The Risks of Replatforming

  • While we intend to move most of the development team to NextGen, we rediscover that 100% of our current revenue comes from customers on our current platform. There’s a huge list of commitments, urgently needed improvements, compliance issues and current-quarter revenue drivers that can’t be dropped. Engineering time-slices everyone (inefficient and demotivating). Or we assign a much smaller-than-planned team to NextGen…
    Or we assign the “best” developers to NextGen, massively demotivating the developers “left behind” on revenue-producing LegacyTech… Or we hire an entirely new team to work on NextGen which not only demotivates everyone already on board, but requires them to teach the fresh hires everything we already know about our platform/processes/tools/ company/strategy/culture/market.
  • We don’t have a complete spec for the current system. It’s 10 years old, the original architects are long gone, we’ve grown and grafted lots of obscure capabilities, and portions have not been touched for years. No one person actually knows how the entire system works. Some modules are too scary or delicate to touch.
    But we nonetheless tell ourselves that reverse engineering requirements from the existing product should be easy. (“How hard could it be to just make the new product work just like the old one?”) So our project estimates are wildly optimistic. As we work, we keep unearthing surprising functionality and technical ugliness that pushes out a final delivery date.

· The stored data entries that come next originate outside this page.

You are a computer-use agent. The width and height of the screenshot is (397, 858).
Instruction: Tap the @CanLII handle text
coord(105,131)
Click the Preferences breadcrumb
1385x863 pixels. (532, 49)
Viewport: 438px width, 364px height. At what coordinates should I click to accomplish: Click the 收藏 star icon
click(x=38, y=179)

  • We should eliminate assorted features that aren’t widely used, don’t work well, address outdated needs, or otherwise weigh down the current version. This is a strategic product decision, since it will inevitably p*ss off a handful of long-time customers even though it’s the right thing to do. But we don’t think through these hard trade-offs in advance, since NextGen is imagined as a perfect substitute.
Tempus fugit
  • Major systems projects never deliver everything all at once, magically, on a single day. In reality, we’ll get a v1.0 that covers 60% of use cases and existing features in February; then v1.1 that covers 70% in April; then 78% coverage in v1.35 in July; then 82% in November… eventually we creep up on 90%. (We never reach 100% compatibility.) And over-optimism means that February doesn’t happen until August — or possibly the following January — as schedules slip and we add more features to both versions.

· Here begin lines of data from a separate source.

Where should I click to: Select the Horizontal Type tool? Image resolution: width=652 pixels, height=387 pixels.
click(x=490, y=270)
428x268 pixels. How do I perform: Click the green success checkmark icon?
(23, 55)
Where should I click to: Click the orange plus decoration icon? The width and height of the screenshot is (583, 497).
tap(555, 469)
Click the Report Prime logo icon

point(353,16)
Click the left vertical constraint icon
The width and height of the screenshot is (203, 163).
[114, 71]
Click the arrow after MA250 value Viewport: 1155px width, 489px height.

  • Current customers — the people paying our salaries while we replatform — hear about NextGen and immediately want all of the details. “I need a document right now that walks me through every step of the migration and every change in feature/function so that I can do detailed planning now for Q4 2022.” “We just licensed LegacyTech and expect 4+ years of support on that architecture. Our auditors take a full year to review major upgrades, so quick replacements are not an option.” “What about the third-party integration we put on top of your data extraction API? Can you promise 100% parameter-level compatibility and zero recoding?” “I have 8 urgent P1 tickets waiting to be fixed. You can’t reduce engineering support for production systems.” Executives panic about these entirely expected responses.
  • Sales and Support take us at our word, and tell customers that NextGen will be 100% plug-compatible with LegacyTech: no feature changes, no data migrations, nothing new to learn, no incremental work for them, and includes unlimited free assistance. Promised for the original February delivery date. After all, that was our stated goal for the project. They eventually look foolish in front of customers, and product/engineering are the scapegoats.

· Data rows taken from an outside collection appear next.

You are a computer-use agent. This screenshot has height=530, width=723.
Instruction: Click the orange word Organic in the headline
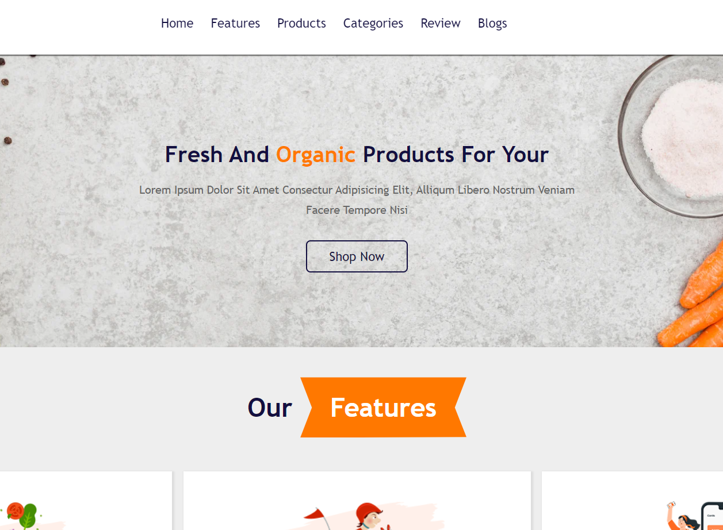(316, 155)
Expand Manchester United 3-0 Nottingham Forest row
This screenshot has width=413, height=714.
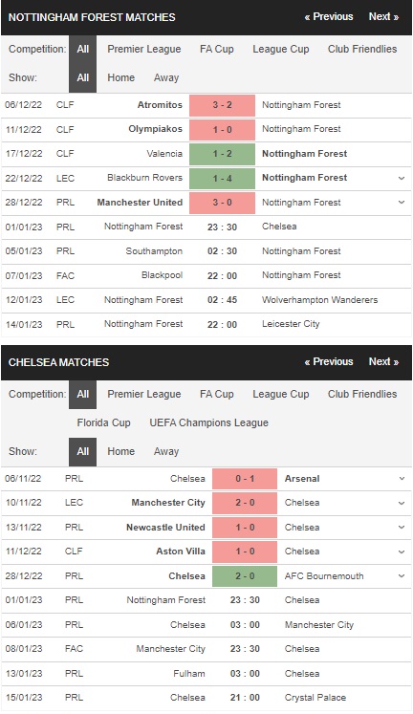[402, 203]

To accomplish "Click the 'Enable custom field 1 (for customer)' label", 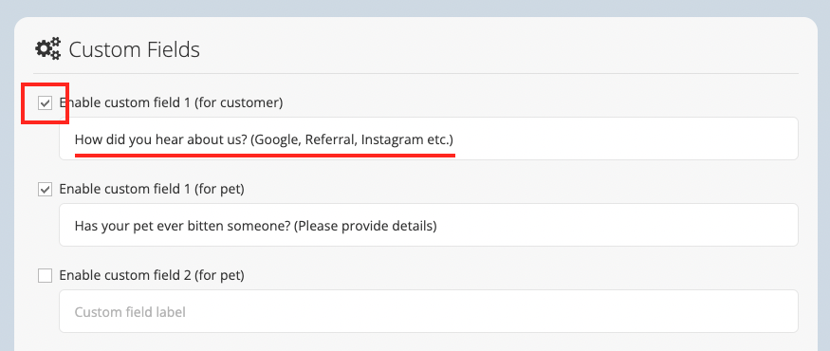I will coord(171,102).
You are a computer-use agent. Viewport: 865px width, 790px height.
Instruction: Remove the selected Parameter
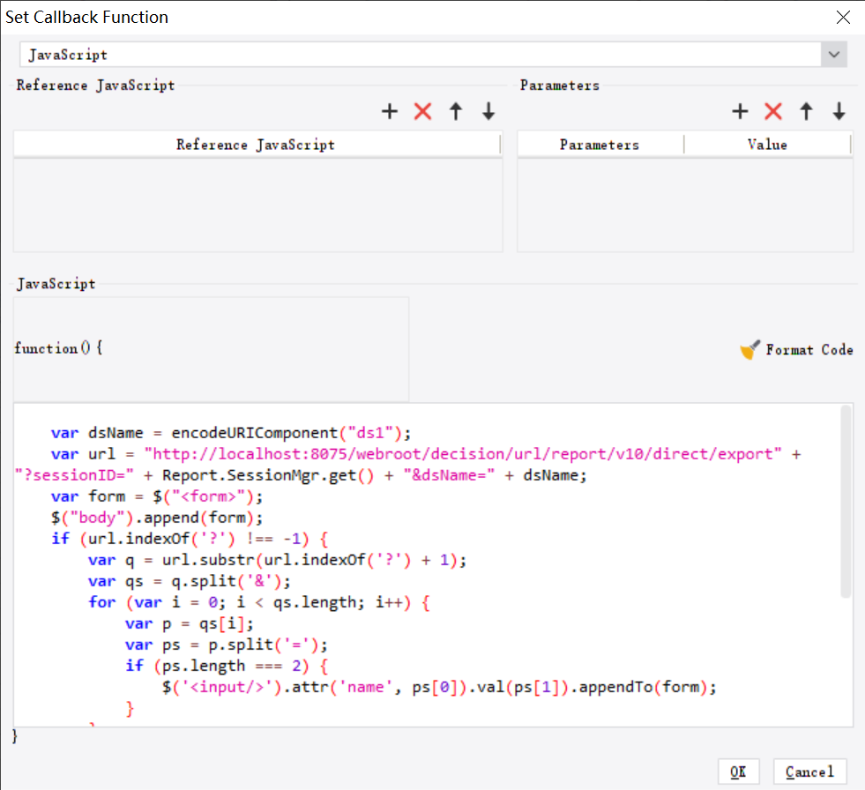[773, 111]
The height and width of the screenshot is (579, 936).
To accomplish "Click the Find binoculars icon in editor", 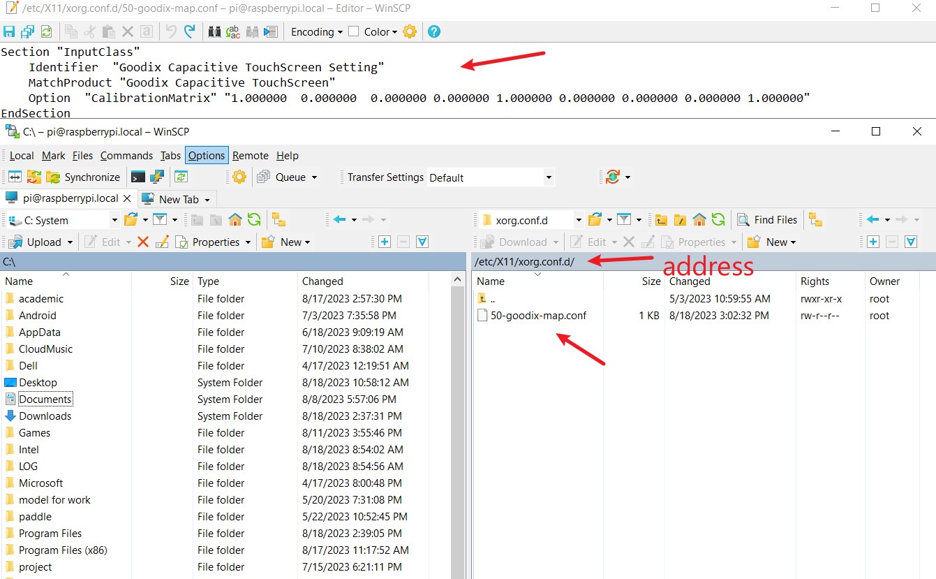I will point(215,31).
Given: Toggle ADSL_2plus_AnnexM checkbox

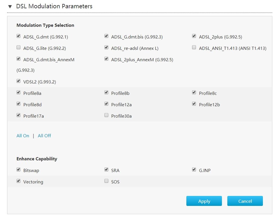Looking at the screenshot, I should [106, 59].
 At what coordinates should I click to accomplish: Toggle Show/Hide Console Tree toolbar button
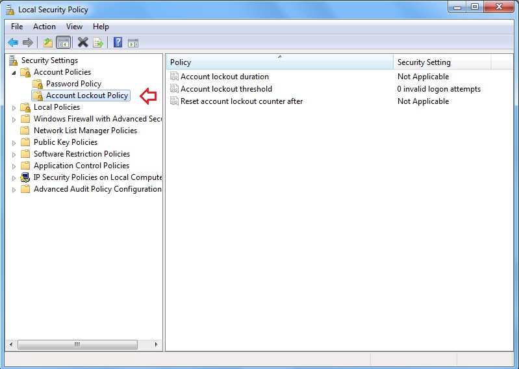[x=63, y=43]
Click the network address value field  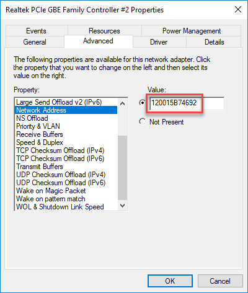(187, 103)
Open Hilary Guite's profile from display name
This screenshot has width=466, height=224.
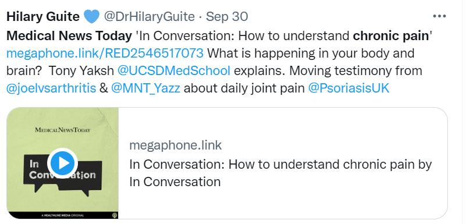[x=43, y=17]
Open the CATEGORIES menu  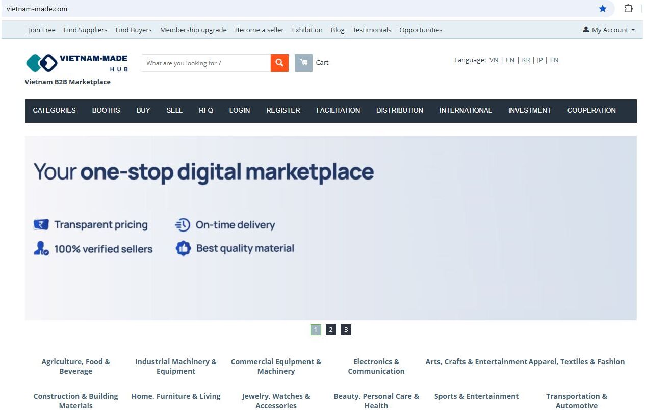click(x=54, y=111)
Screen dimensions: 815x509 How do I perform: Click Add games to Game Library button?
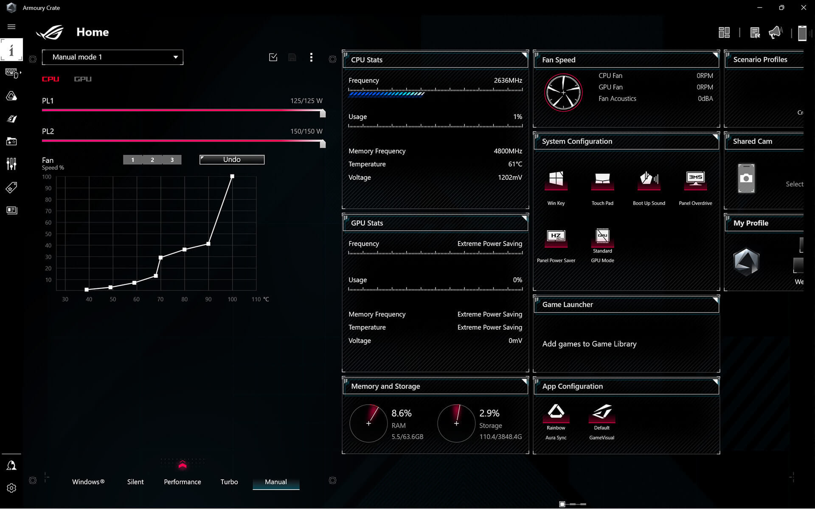pos(589,343)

  • As replatforming takes much longer than planned (as it always does), there’s increasing pressure to add new features to the current product. Customers demand continuous improvement, and our competitors are not asleep. So we back-fit just one new feature into LegacyTech, then a second, then a third. Each of these has to be implemented in NextGen to keep 100% compatibility, further delaying its arrival.
  • We discover that our six-month project has taken two years and isn’t yet complete. We’re always one last feature away from perfection, and the shiny tech choices we made two years ago are outdated. Internal pressure builds to cancel it (again) and start fresh (again). We fire some architects and product managers, hoping that it goes better next time. Replatforming becomes our codeword for catastrophe.
  • Migrating our entire customer base of 1000 companies will take 2–3 years starting once we deliver UpgradedPlatform v1.0. We’ll be running two development efforts in parallel for at least 18 months for our six-month project (or 3 years for our 1-year project). Sorry, them’s the facts.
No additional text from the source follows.